Simple steps for tesseract installation in windows.

  - 1.Download tesseract exe from https://github.com/UB-Mannheim/tesseract/wiki.

  - 2.Install this exe in C:\Program Files (x86)\Tesseract-OCR

  - 3.Open virtual machine command prompt in windows or anaconda prompt.
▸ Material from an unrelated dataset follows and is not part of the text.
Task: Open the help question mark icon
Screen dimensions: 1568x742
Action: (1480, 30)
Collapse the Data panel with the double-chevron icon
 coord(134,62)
  - 4.Run pip install pytesseract

To test if tesseract is installed type in python prompt:
```python 
import pytesseract
print(pytesseract)
 ```

## Installation

Install the package using pip:

```bash
pip install NT-TextFileLoader

```

## Usage

```python
from NT_TextFileLoader.text_loader import TextFileLoader

# Load text from a file
file_path = 'path/to/your/file'
extracted_text = TextFileLoader.load_text(file_path,min_text_length=50) 
# If the ouput length is lesser than 50(min_text_length) then OCR will be used to extract text.
# Increate the min_text_length value to use OCR.
print(extracted_text)
```

## Supported File Types

- **PDF**: Extracts text from PDF files.
- **DOCX**: Extracts text from DOCX files.
- **DOC**: Extracts text from legacy DOC files.
- **Text files**: Loads text content from TXT files.
- **Images (JPG, PNG, JPEG, WEBP)**: Uses OCR to extract text from images.

## Requirements

- PyPDF2
- python-docx
- Pillow
- pytesseract (For image-based text extraction)
- langchain 
- unstructured
- docx2txt
- PyMuPDF

## Contributions

Contributions, issues, and feature requests are welcome!

## License

This project is licensed under the MIT License.